• **WORK ITEM**: Give all of the data again exactly as written, omitting every image.

Items listed in a dataset:
---*---

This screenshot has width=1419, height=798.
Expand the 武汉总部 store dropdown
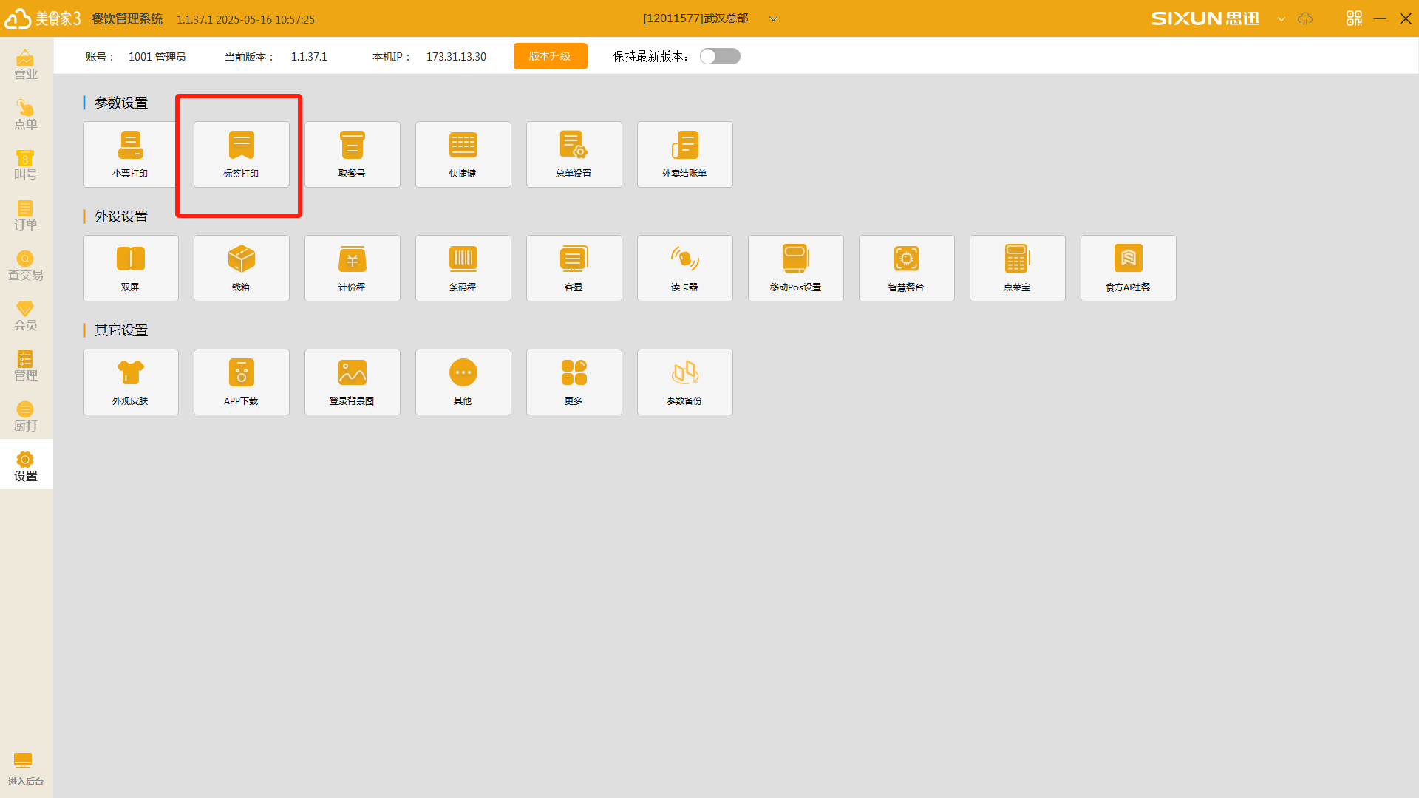773,19
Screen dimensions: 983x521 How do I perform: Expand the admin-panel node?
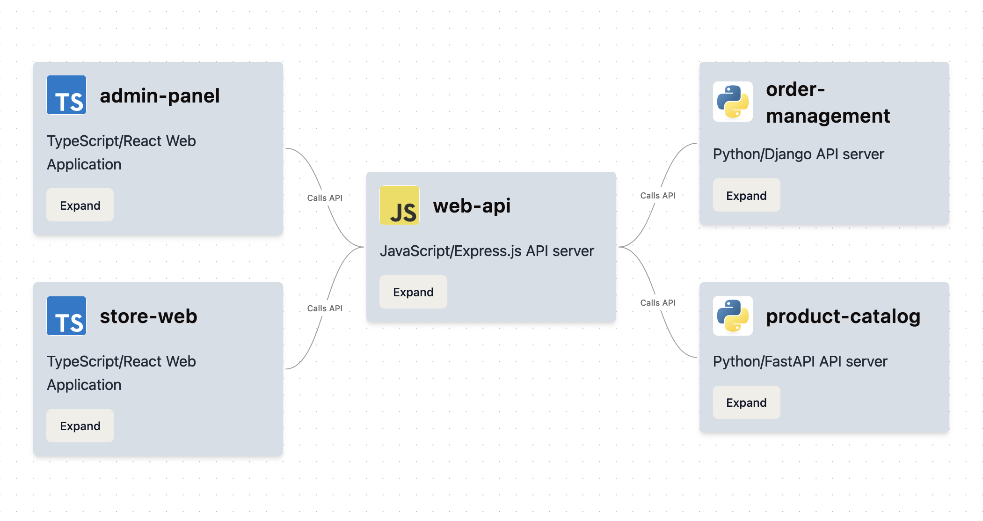(80, 205)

---*---

• **REPLY TO THE EXERCISE**:
This screenshot has width=1419, height=798.
Expand the 武汉总部 store dropdown
773,19
Screen dimensions: 983x521 How do I perform: Expand the admin-panel node?
(80, 205)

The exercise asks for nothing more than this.